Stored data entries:
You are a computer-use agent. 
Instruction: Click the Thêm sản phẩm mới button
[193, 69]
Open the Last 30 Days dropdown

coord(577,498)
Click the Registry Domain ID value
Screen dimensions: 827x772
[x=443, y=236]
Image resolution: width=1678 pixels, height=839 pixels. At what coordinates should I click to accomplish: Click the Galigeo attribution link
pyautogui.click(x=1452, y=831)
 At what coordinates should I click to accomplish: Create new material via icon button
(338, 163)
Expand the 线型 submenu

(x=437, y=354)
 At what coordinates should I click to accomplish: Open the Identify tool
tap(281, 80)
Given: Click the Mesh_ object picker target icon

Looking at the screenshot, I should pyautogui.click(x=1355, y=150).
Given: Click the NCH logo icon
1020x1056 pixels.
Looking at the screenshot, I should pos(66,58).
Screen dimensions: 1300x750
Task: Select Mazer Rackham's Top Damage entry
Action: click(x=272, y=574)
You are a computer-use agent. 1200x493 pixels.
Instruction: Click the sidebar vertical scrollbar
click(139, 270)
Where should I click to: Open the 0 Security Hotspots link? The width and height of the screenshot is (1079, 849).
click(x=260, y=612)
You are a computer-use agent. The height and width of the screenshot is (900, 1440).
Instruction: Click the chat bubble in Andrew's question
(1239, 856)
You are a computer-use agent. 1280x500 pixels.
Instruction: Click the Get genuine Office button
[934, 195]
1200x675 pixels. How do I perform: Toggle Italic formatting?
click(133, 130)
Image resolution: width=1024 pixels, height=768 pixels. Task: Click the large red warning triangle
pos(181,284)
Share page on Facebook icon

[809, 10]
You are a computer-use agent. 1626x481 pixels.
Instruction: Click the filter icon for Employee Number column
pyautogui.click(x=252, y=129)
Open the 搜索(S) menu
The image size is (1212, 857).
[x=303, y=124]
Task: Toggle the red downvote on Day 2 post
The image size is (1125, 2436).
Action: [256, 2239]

Task goal: Render everything from the line containing "Where should I" down to the end of the entries above as a Markdown table with the columns Row and Line, numbering each row and omitting blank lines.

Correct result:
| Row | Line |
|---|---|
| 1 | Where should I click to: Open the 0 Security Hotspots link? The width and height of the screenshot is (1079, 849). |
| 2 | click(x=260, y=612) |
| 3 | You are a computer-use agent. The height and width of the screenshot is (900, 1440). |
| 4 | Instruction: Click the chat bubble in Andrew's question |
| 5 | (1239, 856) |
| 6 | You are a computer-use agent. 1280x500 pixels. |
| 7 | Instruction: Click the Get genuine Office button |
| 8 | [934, 195] |
| 9 | 1200x675 pixels. How do I perform: Toggle Italic formatting? |
| 10 | click(133, 130) |
| 11 | Image resolution: width=1024 pixels, height=768 pixels. Task: Click the large red warning triangle |
| 12 | pos(181,284) |
| 13 | Share page on Facebook icon |
| 14 | [809, 10] |
| 15 | You are a computer-use agent. 1626x481 pixels. |
| 16 | Instruction: Click the filter icon for Employee Number column |
| 17 | pyautogui.click(x=252, y=129) |
| 18 | Open the 搜索(S) menu |
| 19 | The image size is (1212, 857). |
| 20 | [x=303, y=124] |
| 21 | Task: Toggle the red downvote on Day 2 post |
| 22 | The image size is (1125, 2436). |
| 23 | Action: [256, 2239] |